Where I live in the States it’s so windy the Native Americans used to stay away from here during the spring and fall because they said the wind made them go insane.
Even by the blustery standards of this notoriously squall-swept land, Aug. 7 was a particularly gusty day.
Bursts of rushing air swept across the green expanse of the Highlands, felling trees, submerging boats and forcing wind-whipped organizers to cancel food festivals and concerts.
But amid the gale-force havoc, the day also brought a critical milestone in a quiet energy revolution: For the first time ever, the army of spinning white turbines that has sprouted across the lush countryside generated enough electricity to power all of Scotland.
The exceptional output brought the country membership in a small but growing club of nations proving that the vision of a world powered by renewable fuels is closer than many realize. Long derided as a fantasy, a day’s worth of energy harvested purely from the sun and the wind has lately become reality in nations such as Portugal, Denmark and Costa Rica.
In those countries, and others, the gains in renewable production have come quickly and unexpectedly, offering a ray of hope amid dire predictions from scientists about the impact of carbon emissions on the planet.
Scotland over the past decade has set a series of increasingly ambitious renewable-energy targets and has surpassed every one. More than half the country’s electricity now comes from zero-carbon sources such as wind, hydro and solar, and the latest target of 100 percent by 2020 may be within reach.
The United States — with a population 60 times as large and a land mass 120 times greater — is nowhere near that level, hovering at around 13 percent.
But Scotland’s experience with renewables is instructive. For decades, this nation within the United Kingdom floated on a sea of lucrative oil and gas. With those supplies dwindling, however, Scots from across the political spectrum launched a concerted effort to tap another rich vein of energy, one far more obvious than the fossil fuels buried deep offshore.
“We have a great resource,” said Niall Stuart, chief executive of Scottish Renewables, an industry association. “It’s Scotland’s terrible weather.”
The struggle to harness Scotland’s desultory climate and turn it into the keystone of the country’s 21st-century energy strategy has been marked by unusually broad agreement about the virtue of renewables.
Unlike in other countries, there was no debate in Scotland over whether human-made climate change is real. Across the political spectrum, parties have lined up to back a shift toward cleaner fuels. As the country’s last coal-fired plants shuttered, authorities sped the approval process for clean-energy projects and enabled a boom in installation that led to a tripling of renewable energy capacity in less than a decade.
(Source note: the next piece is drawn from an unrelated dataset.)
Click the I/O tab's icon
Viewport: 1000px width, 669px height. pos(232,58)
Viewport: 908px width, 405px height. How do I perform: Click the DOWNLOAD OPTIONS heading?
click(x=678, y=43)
“So many issues suffer from interparty tribalism,” said Patrick Harvie, the Green Party’s co-leader in the Scottish Parliament. “This wasn’t one of them.”
The success of Scotland’s strategy can be seen at the Whitelee Wind Farm, the U.K.’s largest, where 215 turbines spin gracefully over 15 square miles of rolling scrubland.
The farm, just a half-hour’s drive from Glasgow, is open to the public; schoolchildren tour it daily and are encouraged by friendly guides to step right up to the giant turbines and “give them a little cuddle.”
“It’s visible from so many places in the city,” said Harvie, who represents Glasgow. “It’s come to be seen as an icon for Glasgow, almost in the way ship building has been historically.”